Your instructions
Transcribe the records below exactly as they appear.

Input for this task
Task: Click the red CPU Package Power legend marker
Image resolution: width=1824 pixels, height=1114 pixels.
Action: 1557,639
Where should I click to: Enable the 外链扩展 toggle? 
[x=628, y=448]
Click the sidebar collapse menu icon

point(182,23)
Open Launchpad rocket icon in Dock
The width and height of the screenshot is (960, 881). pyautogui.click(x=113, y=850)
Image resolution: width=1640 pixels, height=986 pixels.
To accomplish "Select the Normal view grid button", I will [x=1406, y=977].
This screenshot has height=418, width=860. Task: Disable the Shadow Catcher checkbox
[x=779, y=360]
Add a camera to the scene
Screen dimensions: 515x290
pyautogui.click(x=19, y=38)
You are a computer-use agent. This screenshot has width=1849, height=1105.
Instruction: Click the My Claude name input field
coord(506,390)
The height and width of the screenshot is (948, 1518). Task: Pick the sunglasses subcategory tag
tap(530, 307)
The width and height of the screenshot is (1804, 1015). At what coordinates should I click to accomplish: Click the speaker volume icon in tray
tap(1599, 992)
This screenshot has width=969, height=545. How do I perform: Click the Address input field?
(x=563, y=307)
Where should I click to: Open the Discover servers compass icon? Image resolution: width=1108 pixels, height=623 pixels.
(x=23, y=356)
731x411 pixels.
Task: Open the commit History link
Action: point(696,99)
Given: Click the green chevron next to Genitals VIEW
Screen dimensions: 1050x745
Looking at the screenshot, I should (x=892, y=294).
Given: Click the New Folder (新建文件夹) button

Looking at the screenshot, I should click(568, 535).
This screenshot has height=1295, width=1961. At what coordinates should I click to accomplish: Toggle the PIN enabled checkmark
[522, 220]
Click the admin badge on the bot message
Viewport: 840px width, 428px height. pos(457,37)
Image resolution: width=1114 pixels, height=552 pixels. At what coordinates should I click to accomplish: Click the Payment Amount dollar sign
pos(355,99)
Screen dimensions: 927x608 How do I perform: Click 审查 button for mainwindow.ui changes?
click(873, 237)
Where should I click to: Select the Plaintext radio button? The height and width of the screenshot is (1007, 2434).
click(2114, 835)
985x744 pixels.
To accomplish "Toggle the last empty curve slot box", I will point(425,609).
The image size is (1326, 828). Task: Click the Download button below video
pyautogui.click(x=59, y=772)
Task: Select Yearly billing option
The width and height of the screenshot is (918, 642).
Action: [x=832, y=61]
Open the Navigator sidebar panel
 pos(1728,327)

Expected output
Task: Click the red CPU Package Power legend marker
Image resolution: width=1824 pixels, height=1114 pixels.
Action: 1557,639
Where should I click to: Enable the 外链扩展 toggle? 
[x=628, y=448]
Click the sidebar collapse menu icon

point(182,23)
Open Launchpad rocket icon in Dock
The width and height of the screenshot is (960, 881). pyautogui.click(x=113, y=850)
Image resolution: width=1640 pixels, height=986 pixels.
To accomplish "Select the Normal view grid button", I will [x=1406, y=977].
This screenshot has height=418, width=860. Task: Disable the Shadow Catcher checkbox
[x=779, y=360]
Add a camera to the scene
Screen dimensions: 515x290
pyautogui.click(x=19, y=38)
You are a computer-use agent. This screenshot has width=1849, height=1105.
Instruction: Click the My Claude name input field
coord(506,390)
The height and width of the screenshot is (948, 1518). Task: Pick the sunglasses subcategory tag
tap(530, 307)
The width and height of the screenshot is (1804, 1015). At what coordinates should I click to accomplish: Click the speaker volume icon in tray
tap(1599, 992)
This screenshot has width=969, height=545. How do I perform: Click the Address input field?
(x=563, y=307)
Where should I click to: Open the Discover servers compass icon? Image resolution: width=1108 pixels, height=623 pixels.
(x=23, y=356)
731x411 pixels.
Task: Open the commit History link
Action: point(696,99)
Given: Click the green chevron next to Genitals VIEW
Screen dimensions: 1050x745
Looking at the screenshot, I should (x=892, y=294).
Given: Click the New Folder (新建文件夹) button

Looking at the screenshot, I should click(568, 535).
This screenshot has height=1295, width=1961. At what coordinates should I click to accomplish: Toggle the PIN enabled checkmark
[522, 220]
Click the admin badge on the bot message
Viewport: 840px width, 428px height. pos(457,37)
Image resolution: width=1114 pixels, height=552 pixels. At what coordinates should I click to accomplish: Click the Payment Amount dollar sign
pos(355,99)
Screen dimensions: 927x608 How do I perform: Click 审查 button for mainwindow.ui changes?
click(873, 237)
Where should I click to: Select the Plaintext radio button? The height and width of the screenshot is (1007, 2434).
click(2114, 835)
985x744 pixels.
To accomplish "Toggle the last empty curve slot box", I will point(425,609).
The image size is (1326, 828). Task: Click the Download button below video
pyautogui.click(x=59, y=772)
Task: Select Yearly billing option
The width and height of the screenshot is (918, 642).
Action: [x=832, y=61]
Open the Navigator sidebar panel
 pos(1728,327)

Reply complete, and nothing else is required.